My bad. Would 'image' be a better term in the Linux world?
> The lack of a well-known function to do this query should tip > you off that it's not considered a normal thing to ask.
Agreed.
> If you're writing something like a debugger, fine. Otherwise, what's the > purpose of finding the in-memory copy of an ELF header? What are you > going to do with that information that you can't do without it?
FIPS integrity checks. Locating a particular section in memory is an early smoke test.
> The dynamic linker should fix up any pointers you need within your > address space. > Doing it manually is icky. (Oh, if you're writing a dynamic linker that's > fine too. An icky job!)
Agreed.
I thought I found the load address in struct r_debug::r_ldbase (from elf.h). But when I iterated the array of r_debugs, I found the base address for ld-linux.so.2.
Using dl_iterate_phdr(3), the first header returned to my callback from dl_iterate_phdr relates to my image's load address (the remaining headers appear to be SO's). Assuming 4KB pages, it can be found in the virtual address of dlpi_phdr:
I believe, with a high degree of certainty, the image is being loaded at 0x8048000: (gdb) print (char*) 0x8048000 $1 = 0x8048000 "\177ELF\001\001\001"
This begs two questions. First, is 0x8048000 (for x86) always the address base (or an address I can control from the linker)? Second, does dl_iterate_phdr(3) always return the image's base information on the *first* invocation of the callback.
In article <d9c7a43a-46aa-45cd-98f4-059f5bd6c...@m35g2000vbi.googlegroups.com>, Jeffrey Walton <noloa...@gmail.com> wrote:
>Hi Alan,
>On Nov 7, 5:44 pm, pac...@kosh.dhis.org (Alan Curry) wrote: >> In article ><e5661e7b-0927-4cda-b1e9-652274633...@t18g2000vbj.googlegroups.com>, >> Jeffrey Walton <noloa...@gmail.com> wrote:
>> >Everything I've found on the web is kernel-centric [1,2], and Stevens
>> That's because you're using the word "module" in a foreign way. We don't use >> it that way. Here, "module" means kernel module 99.44% of the time. >My bad. Would 'image' be a better term in the Linux world?
I'm not sure what the definition of "module" is where you come from so I can't translate it.
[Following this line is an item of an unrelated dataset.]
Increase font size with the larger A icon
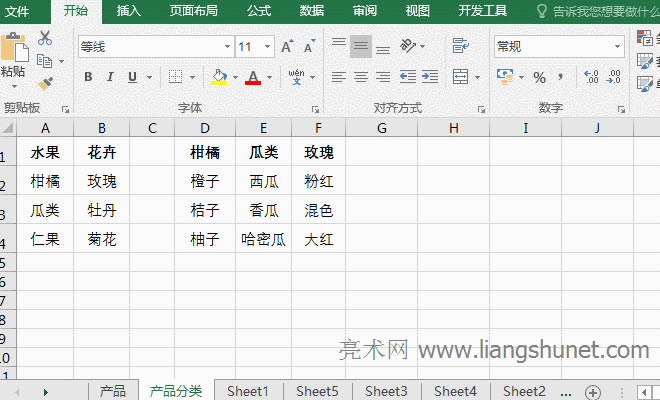660x400 pixels. pos(288,47)
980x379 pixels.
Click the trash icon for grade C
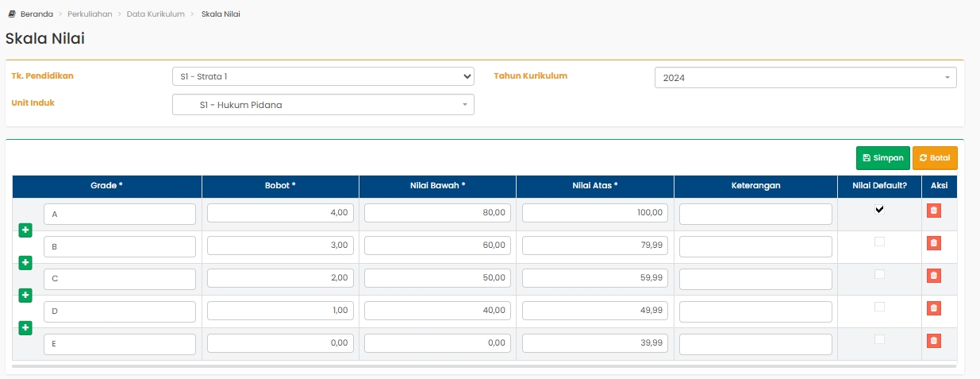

It seems to include "main executable" and "shared library" as subcases.
>Using dl_iterate_phdr(3), the first header returned to my callback
Oh you found a nice function to do the query after all.
>I believe, with a high degree of certainty, the image is being loaded >at 0x8048000: >(gdb) print (char*) 0x8048000 >$1 = 0x8048000 "\177ELF\001\001\001"
>This begs two questions. First, is 0x8048000 (for x86) always the >address base (or an address I can control from the linker)? Second, >does dl_iterate_phdr(3) always return the image's base information on >the *first* invocation of the callback.
0x8048000 has been the default for a while. Other archs do have different defaults. I only vaguely remember the time when it used to be something different on i386 (0x8000000 with libc5? pre-ELF it was either 0 or 0x1000 depending on linker options). You can override it when linking your program, but as long as the program isn't rebuilt, the main executable will load at the same address every time. Shared libraries can move around between invocations (are position-independent), but the main program body won't.
readelf -l or objdump -p can show you where the program's segments will be mapped. The interesting ones are the ones marked LOAD.
As for the behavior of dl_iterate_phdr, I didn't know it existed so I'm not going to guess.
> In article <d9c7a43a-46aa-45cd-98f4-059f5bd6c...@m35g2000vbi.googlegroups.com>, > Jeffrey Walton <noloa...@gmail.com> wrote:
> [SNIP]
> >This begs two questions. First, is 0x8048000 (for x86) always the > >address base (or an address I can control from the linker)? Second, > >does dl_iterate_phdr(3) always return the image's base information on > >the *first* invocation of the callback.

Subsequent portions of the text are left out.